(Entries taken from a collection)
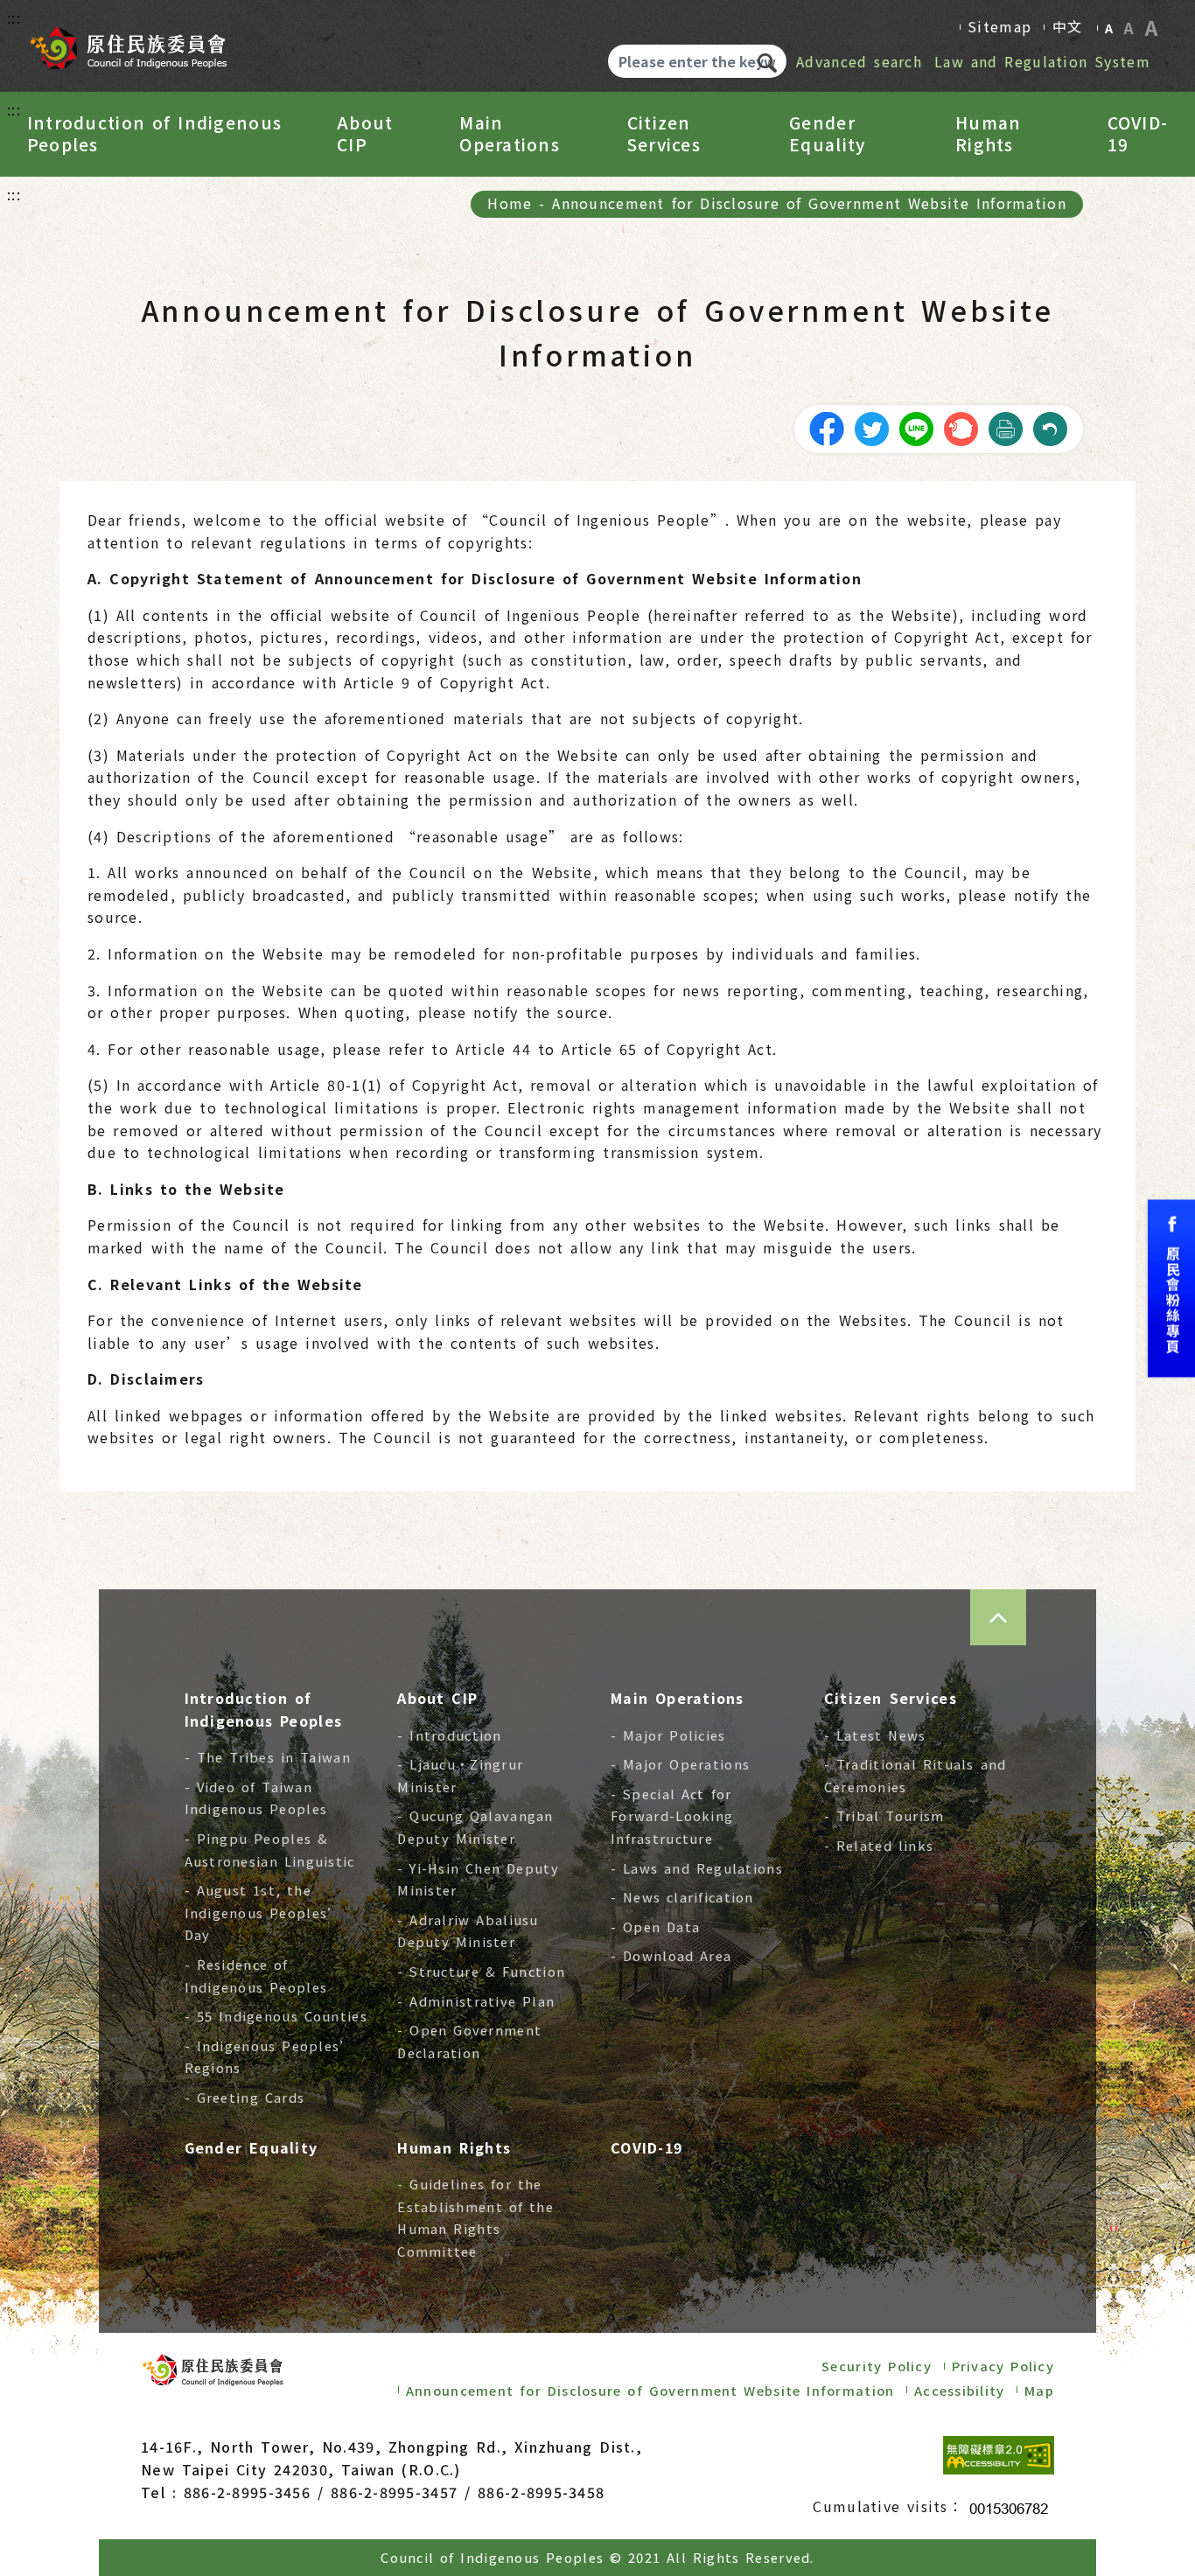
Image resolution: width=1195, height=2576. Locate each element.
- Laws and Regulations (697, 1868)
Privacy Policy (1003, 2365)
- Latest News (875, 1735)
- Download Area (671, 1955)
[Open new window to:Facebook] (1171, 1288)
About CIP (365, 133)
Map (1039, 2390)
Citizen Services (664, 133)
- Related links (878, 1845)
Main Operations (509, 133)
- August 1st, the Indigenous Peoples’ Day (263, 1912)
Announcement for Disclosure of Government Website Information (809, 202)
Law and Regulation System (1042, 61)
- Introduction (449, 1735)
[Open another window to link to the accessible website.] (998, 2455)
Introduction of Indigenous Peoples (154, 133)
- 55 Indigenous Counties (276, 2016)
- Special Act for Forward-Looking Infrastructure (672, 1815)
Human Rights (988, 133)
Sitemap (999, 26)
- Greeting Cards (245, 2097)
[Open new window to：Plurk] (960, 426)
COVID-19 (1138, 133)
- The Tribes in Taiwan (268, 1757)
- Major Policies (668, 1735)
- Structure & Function (481, 1971)
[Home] (127, 42)
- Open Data (655, 1926)
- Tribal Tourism (884, 1815)
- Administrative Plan (476, 2001)
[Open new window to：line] (915, 426)
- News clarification (682, 1897)
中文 (1067, 26)
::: (14, 17)
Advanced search (859, 61)
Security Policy (876, 2365)
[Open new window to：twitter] (871, 426)
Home (509, 202)
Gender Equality (827, 133)
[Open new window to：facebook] (826, 426)
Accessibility (959, 2390)
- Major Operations (680, 1764)
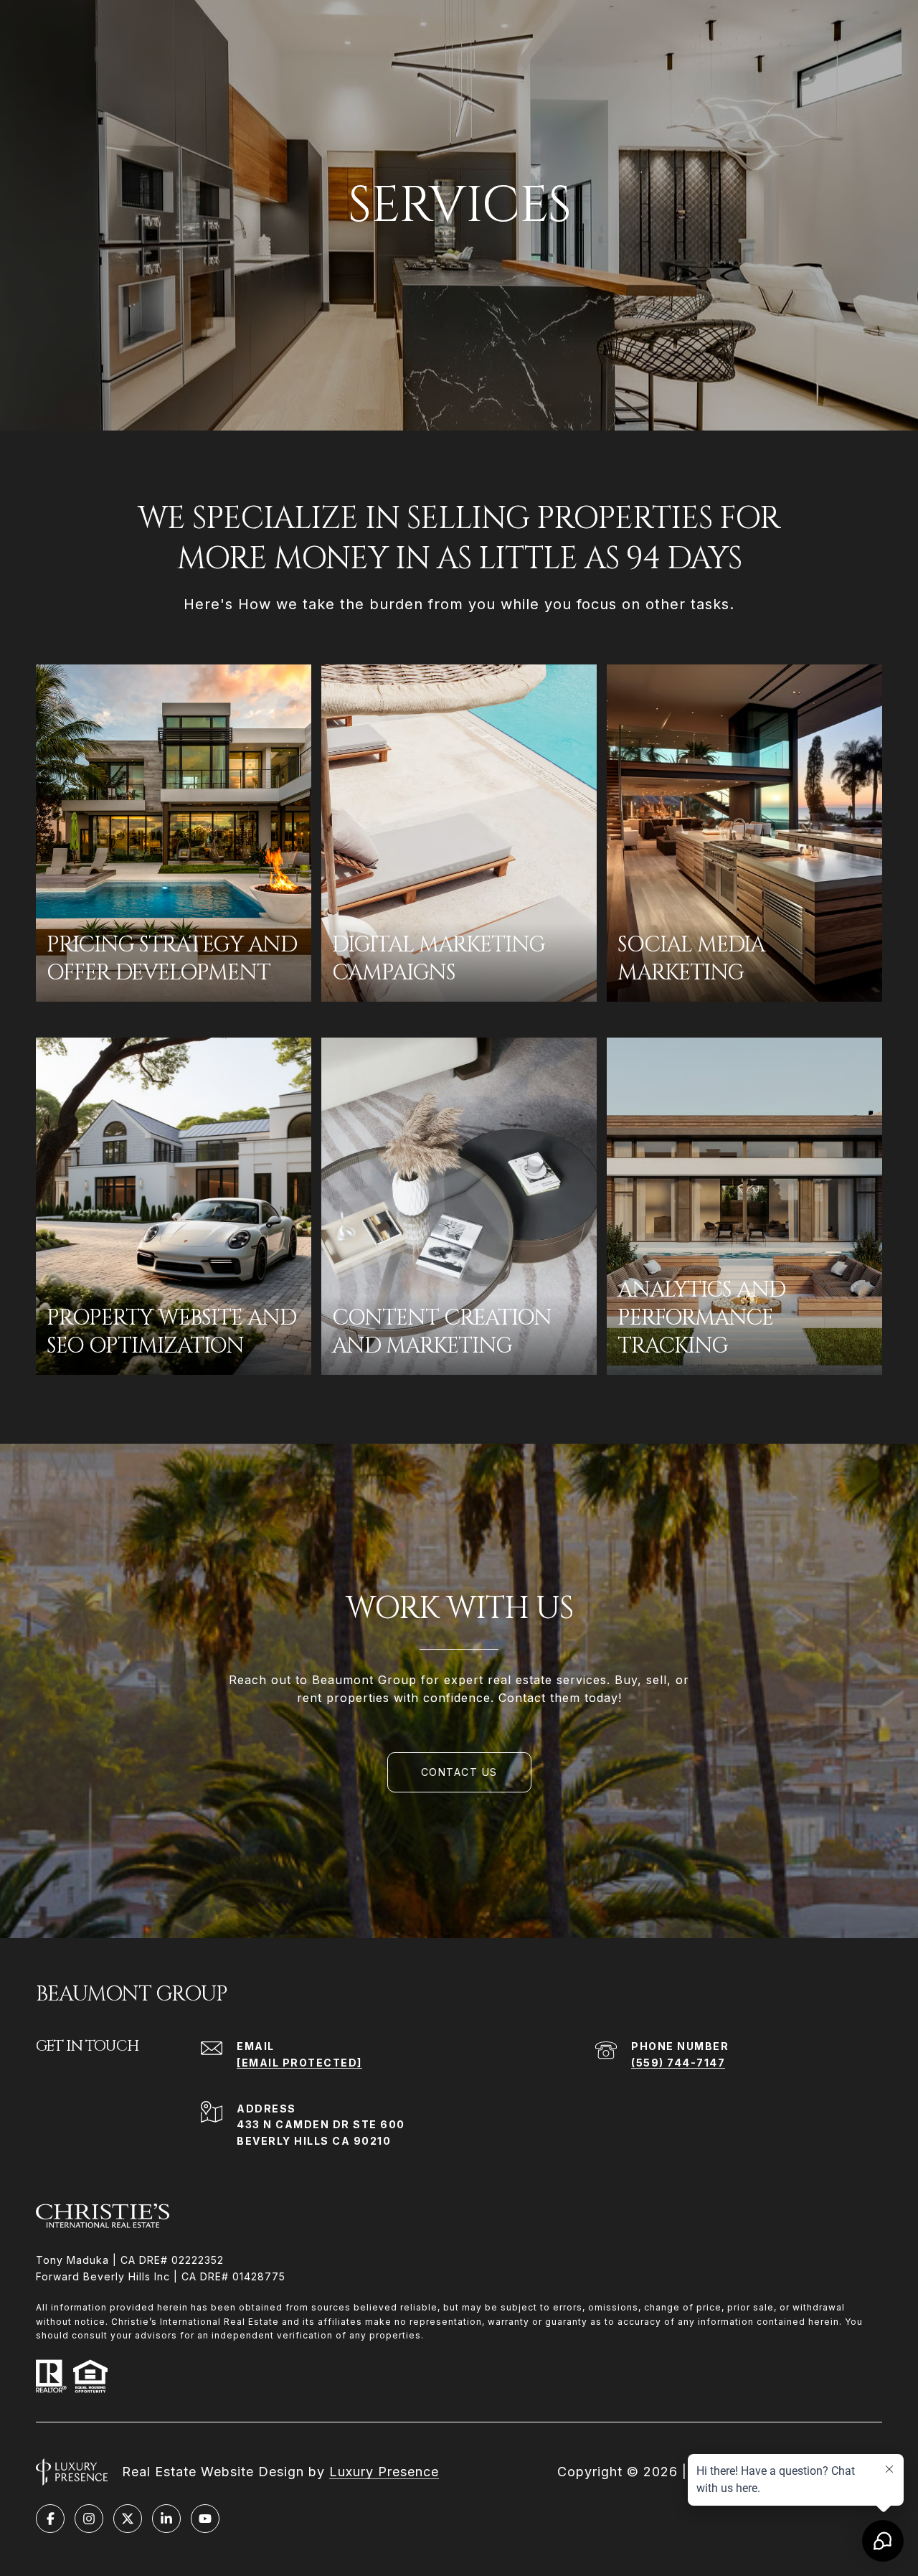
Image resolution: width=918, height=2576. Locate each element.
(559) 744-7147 (678, 2062)
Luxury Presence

• [What you are asked to do]:
Take the entries above and return only the lines from the one with "- Open Data (655, 1926)" to the one with "[Open new window to：facebook] (826, 426)", both included, unchanged.

• [Task response]:
- Open Data (655, 1926)
- Tribal Tourism (884, 1815)
- Administrative Plan (476, 2001)
[Open new window to：line] (915, 426)
- News clarification (682, 1897)
中文 (1067, 26)
::: (14, 17)
Advanced search (859, 61)
Security Policy (876, 2365)
[Open new window to：twitter] (871, 426)
Home (509, 202)
Gender Equality (827, 133)
[Open new window to：facebook] (826, 426)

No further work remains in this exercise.